CONSEGNA.
Ricopia parola per parola le righe del materiale dalla riga che contiene "Task: Click the vertical" fino alla fine del materiale, estremi inclusi. Nella risposta ometti le immagini.

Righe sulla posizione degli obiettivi
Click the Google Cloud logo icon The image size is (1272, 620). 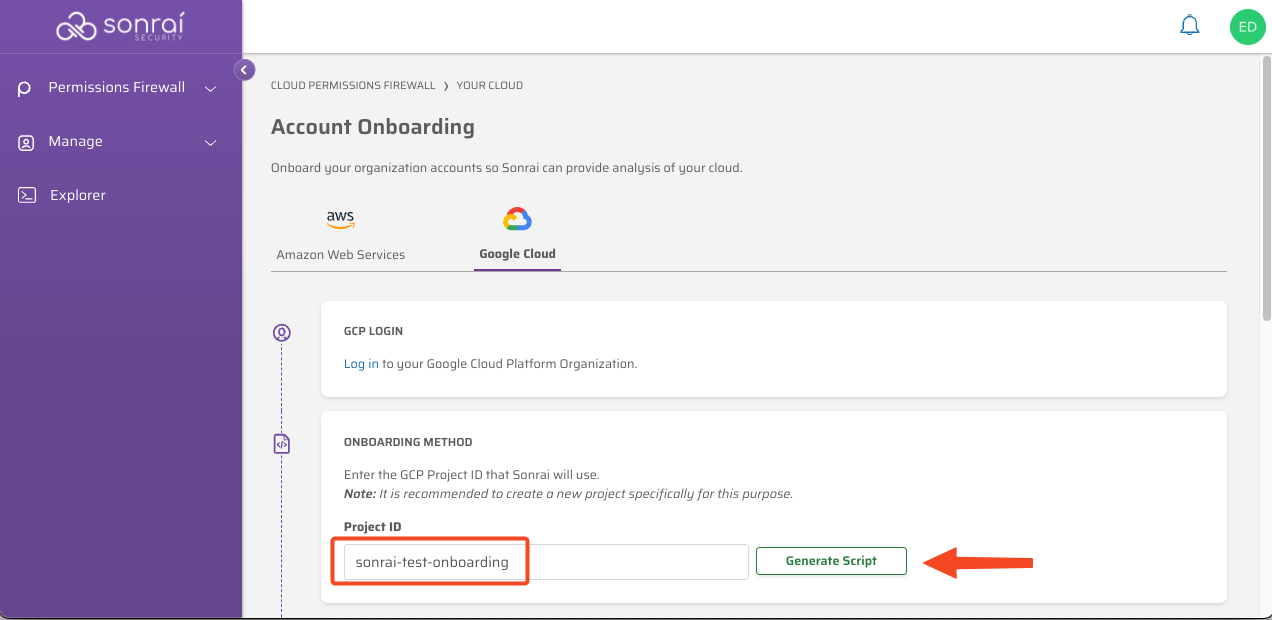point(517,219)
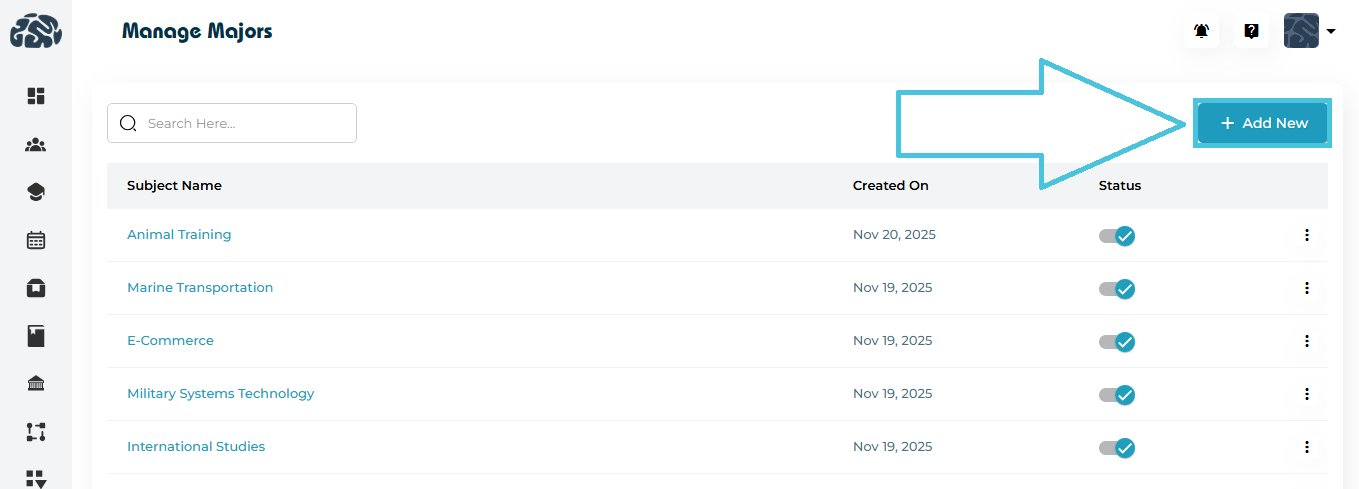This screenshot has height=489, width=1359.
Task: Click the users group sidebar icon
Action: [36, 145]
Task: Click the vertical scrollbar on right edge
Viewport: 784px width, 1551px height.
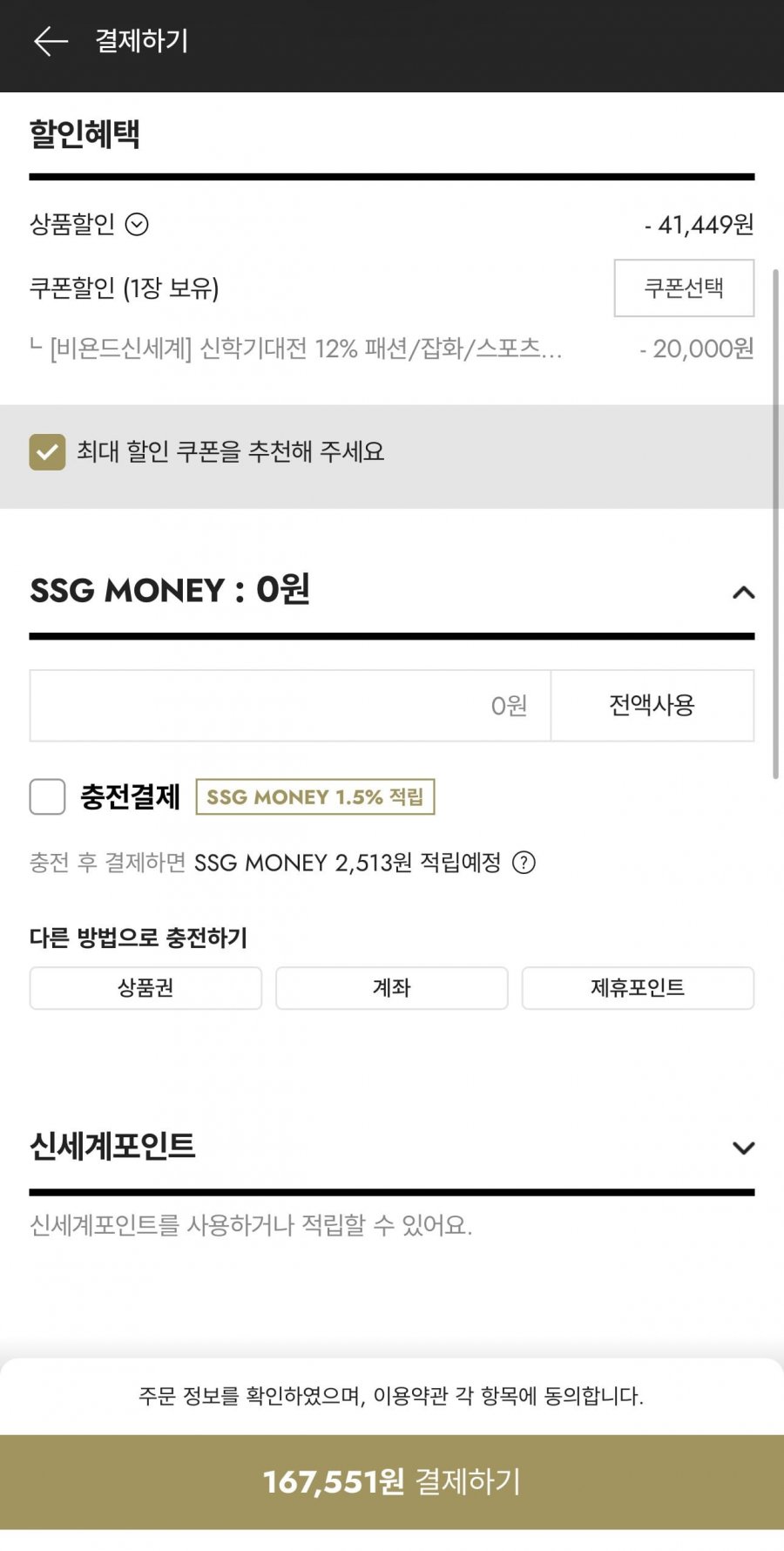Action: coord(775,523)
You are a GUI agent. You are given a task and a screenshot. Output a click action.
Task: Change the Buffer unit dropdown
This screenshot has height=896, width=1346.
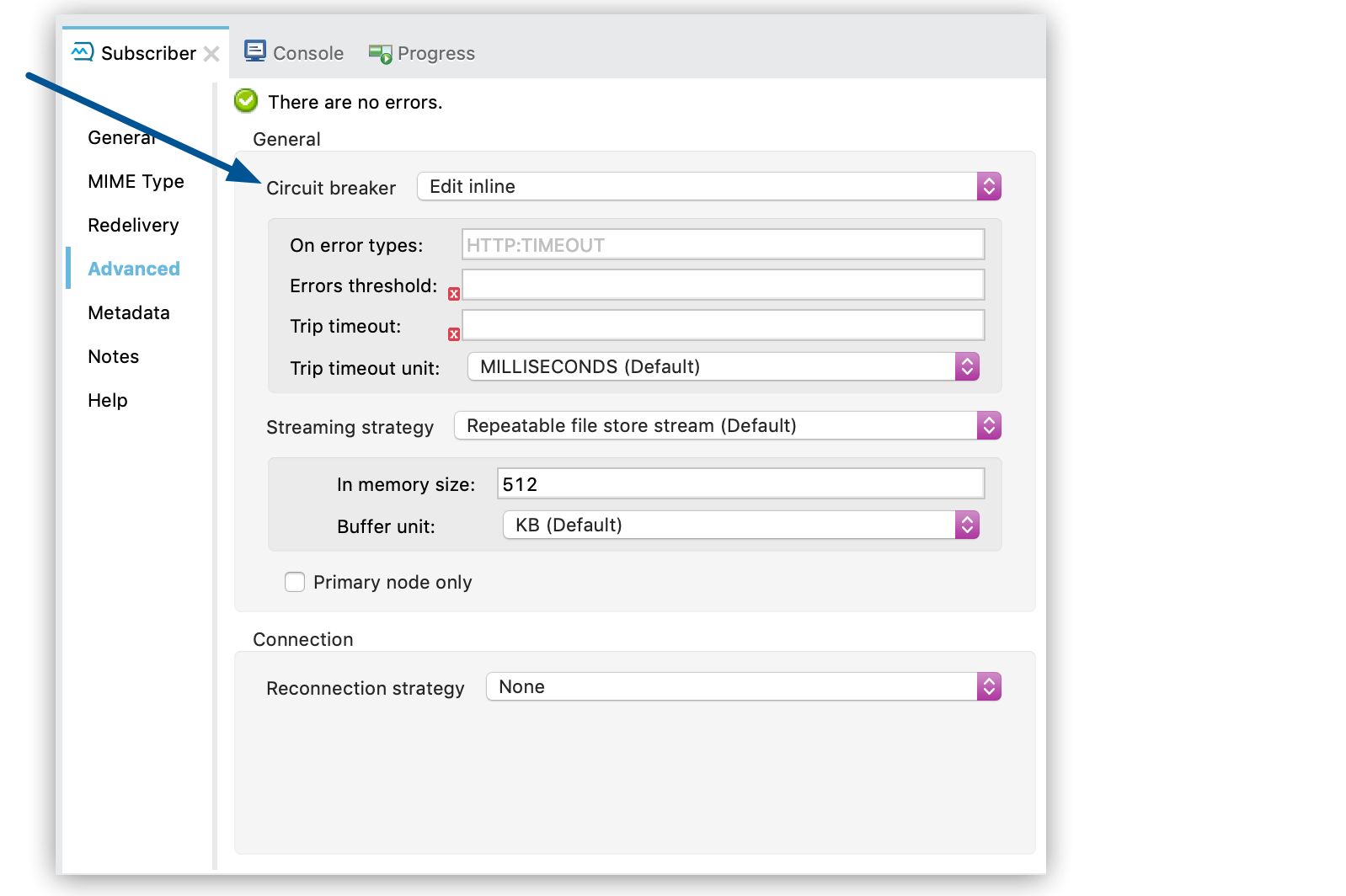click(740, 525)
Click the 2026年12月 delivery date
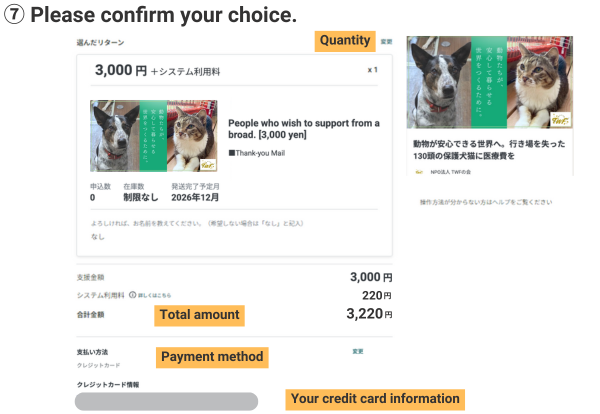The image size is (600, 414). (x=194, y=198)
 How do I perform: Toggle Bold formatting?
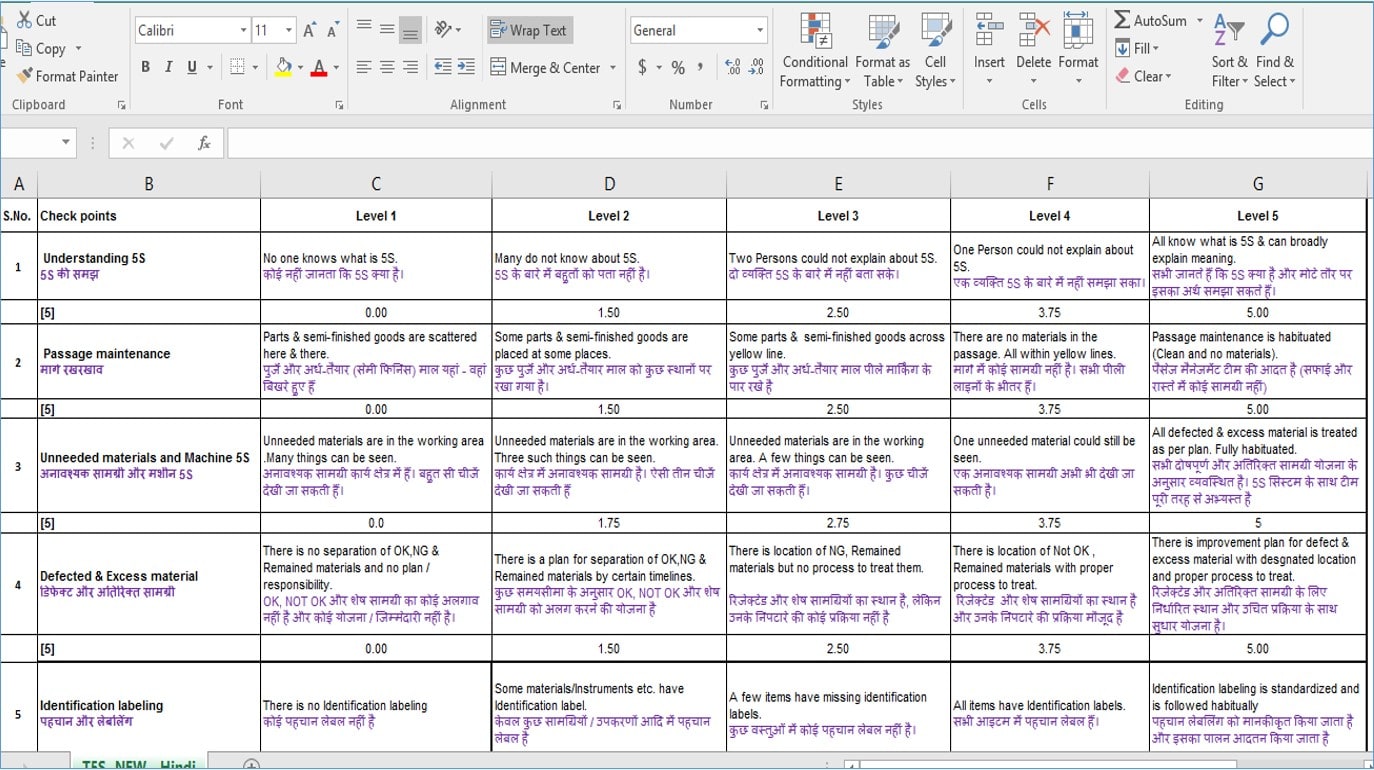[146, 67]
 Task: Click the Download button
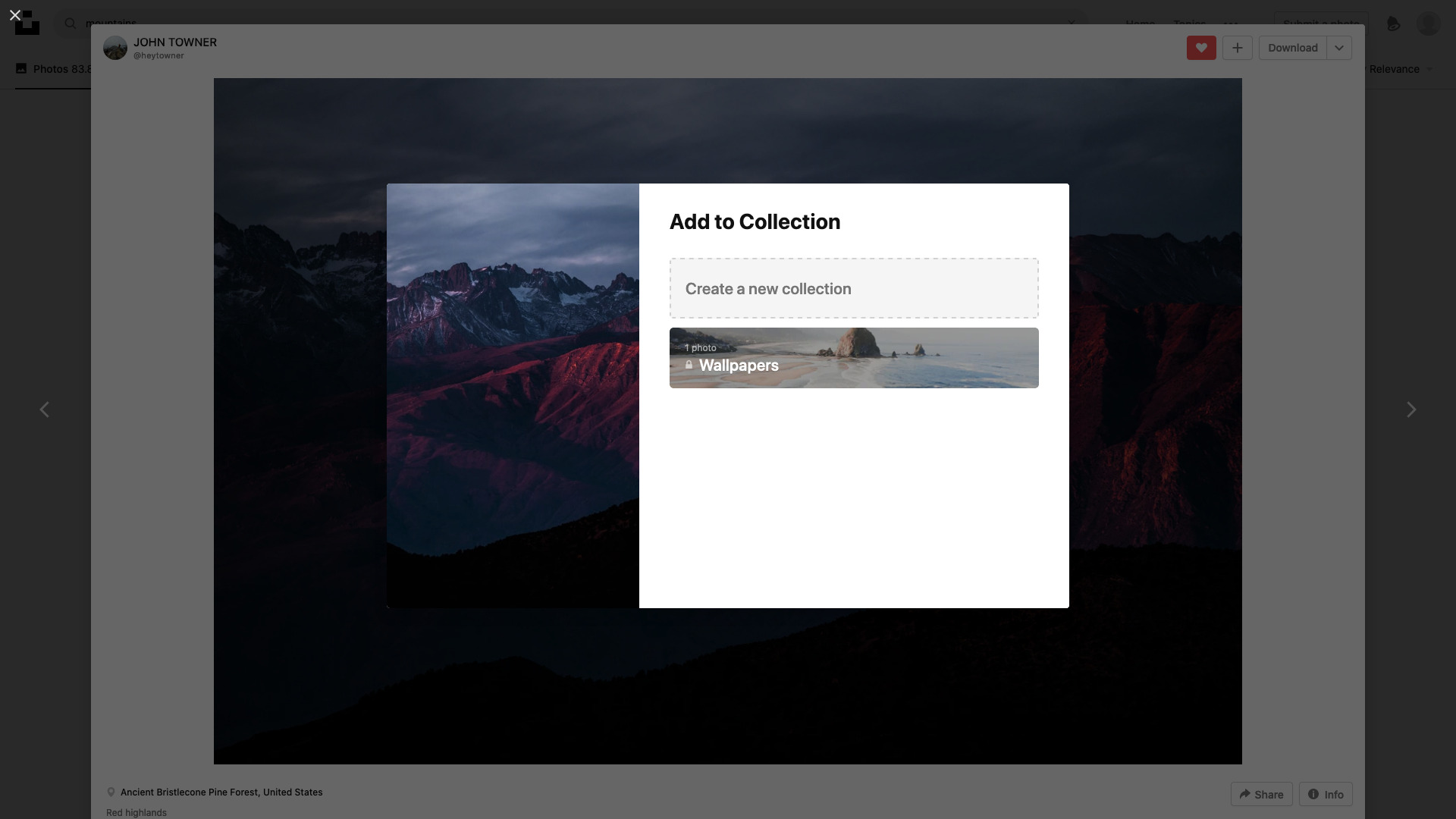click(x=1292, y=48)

RISPOSTA COMPLETA.
Task: Click the vertical scrollbar on right edge
Viewport: 784px width, 1551px height.
Action: coord(775,523)
You are a GUI agent. You are given a task and a screenshot. Output a click action.
Task: Change the Buffer unit dropdown
This screenshot has height=896, width=1346.
click(740, 525)
Click the 2026年12月 delivery date
The image size is (600, 414). (x=194, y=198)
 How do I perform: Toggle Bold formatting?
[146, 67]
 Task: Click the Download button
click(x=1292, y=48)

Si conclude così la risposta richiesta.